(Dataset entries)
# # # # # # #
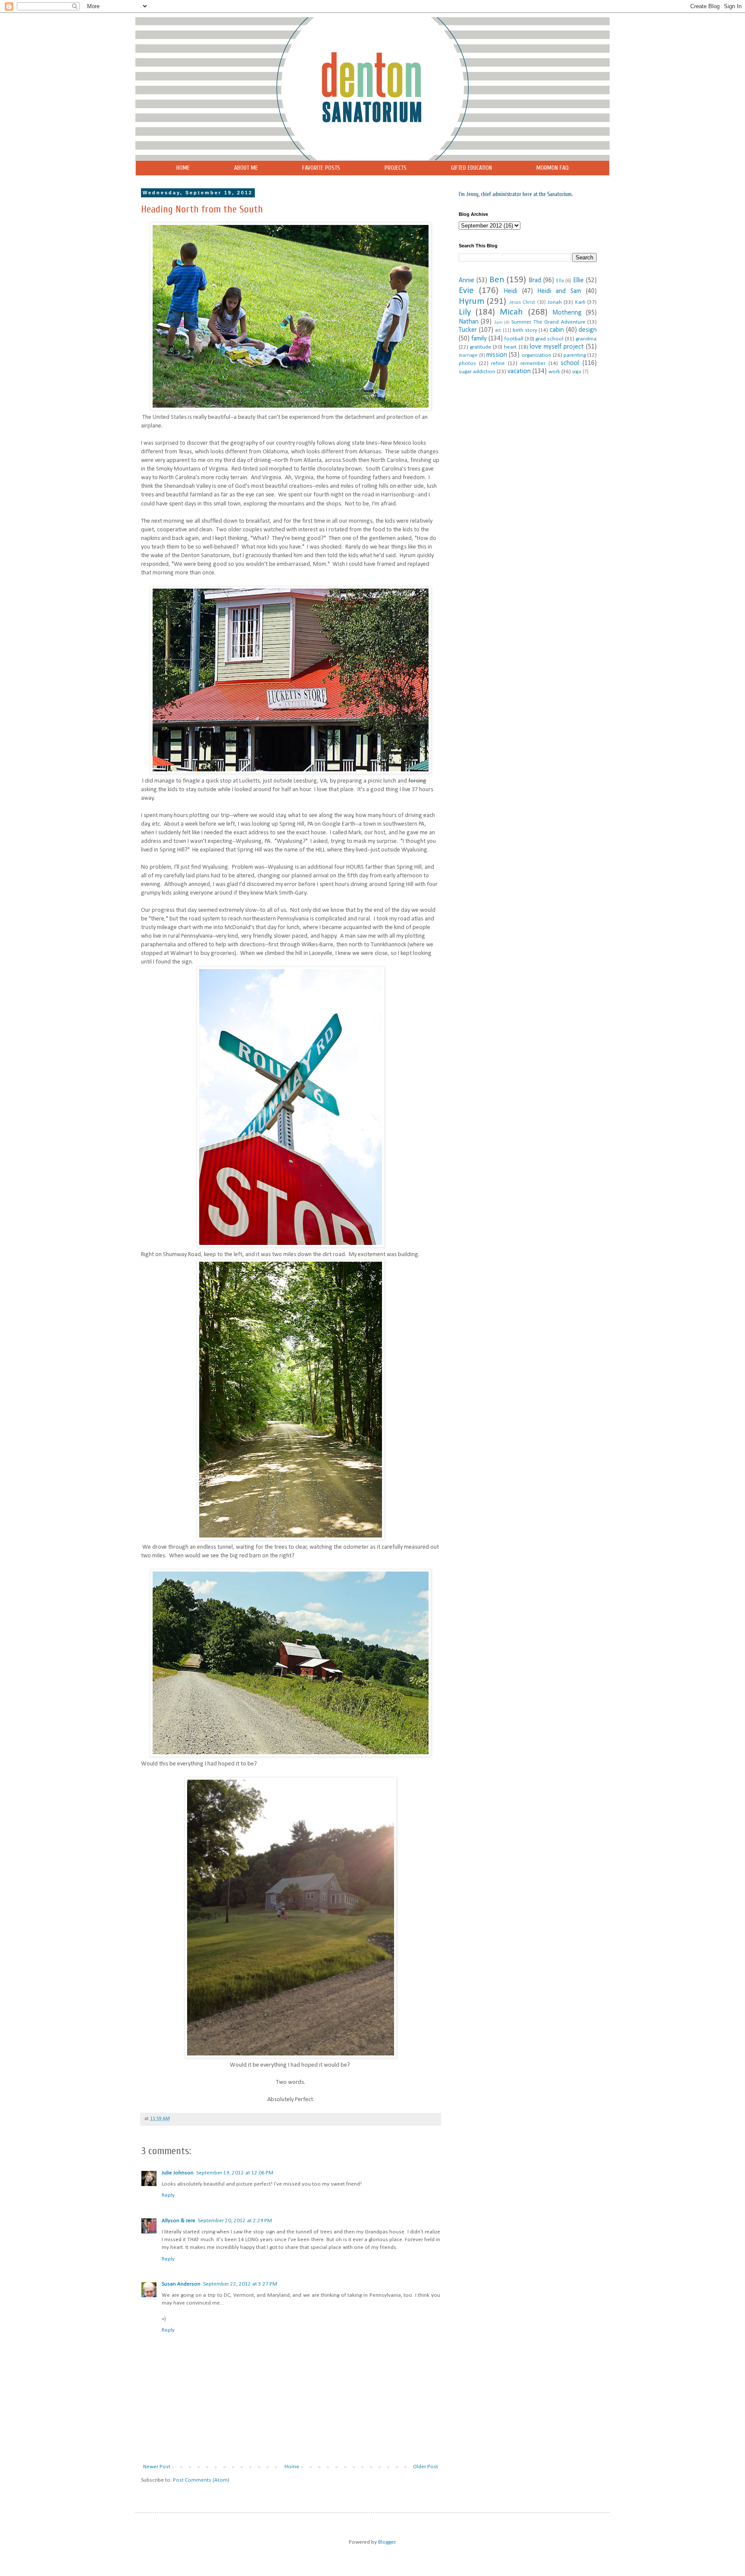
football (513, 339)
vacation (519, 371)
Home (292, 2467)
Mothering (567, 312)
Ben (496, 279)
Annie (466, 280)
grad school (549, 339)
# # # # # # #
▶ [WHAT TO DO] Would you return the data exactly as written, without the pictures?

▶ [ANSWER FOR THIS EXERCISE]
football (513, 339)
vacation (519, 371)
Home (292, 2467)
Mothering (567, 312)
Ben (496, 279)
Annie (466, 280)
grad school (549, 339)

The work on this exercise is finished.